Jailbreaking to Jailbreak
Kritz, Jeremy, Robinson, Vaughn, Vacareanu, Robert, Varjavand, Bijan, Choi, Michael, Gogov, Bobby, Team, Scale Red, Yue, Summer, Primack, Willow E., Wang, Zifan
Refusal training on Large Language Models (LLMs) prevents harmful outputs, yet this defense remains vulnerable to both automated and human-crafted jailbreaks. We present a novel LLM-as-red-teamer approach in which a human jailbreaks a refusal-trained LLM to make it willing to jailbreak itself or other LLMs. We refer to the jailbroken LLMs as $J_2$ attackers, which can systematically evaluate target models using various red teaming strategies and improve its performance via in-context learning from the previous failures. Our experiments demonstrate that Sonnet 3.5 and Gemini 1.5 pro outperform other LLMs as $J_2$, achieving 93.0% and 91.0% attack success rates (ASRs) respectively against GPT-4o (and similar results across other capable LLMs) on Harmbench.
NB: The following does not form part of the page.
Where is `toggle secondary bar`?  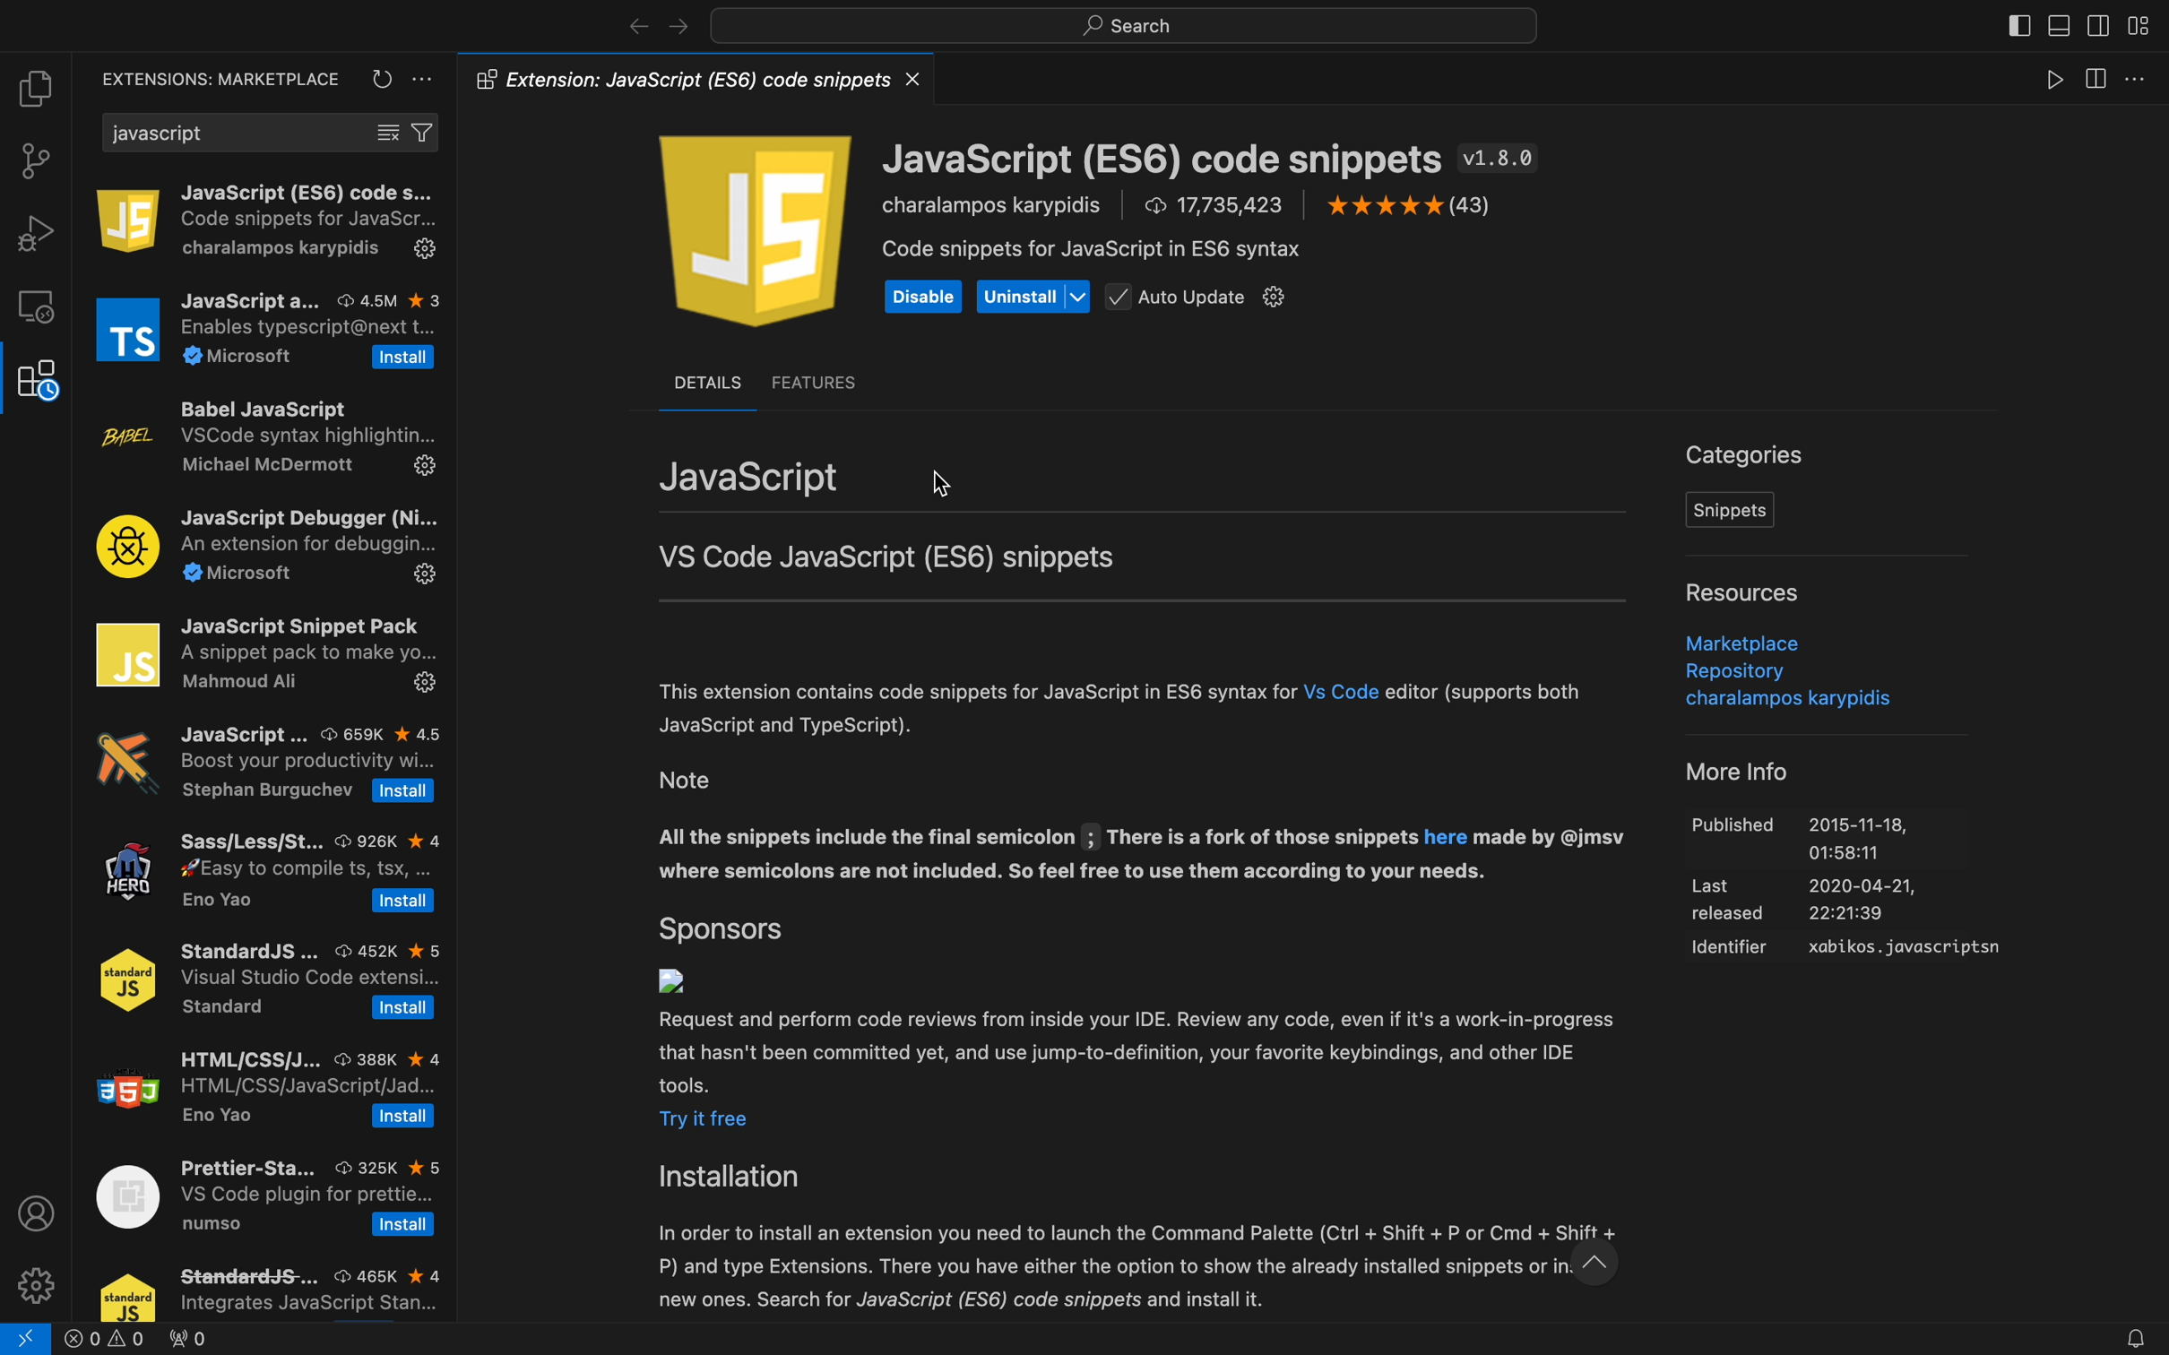 toggle secondary bar is located at coordinates (2097, 22).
Our work not only introduces a scalable approach to strategic red teaming, drawing inspiration from human red teamers, but also highlights jailbreaking-to-jailbreak as an overlooked failure mode of the safeguard. Specifically, an LLM can bypass its own safeguards by employing a jailbroken version of itself that is willing to assist in further jailbreaking. To prevent any direct misuse with $J_2$, while advancing research in AI safety, we publicly share our methodology while keeping specific prompting details private.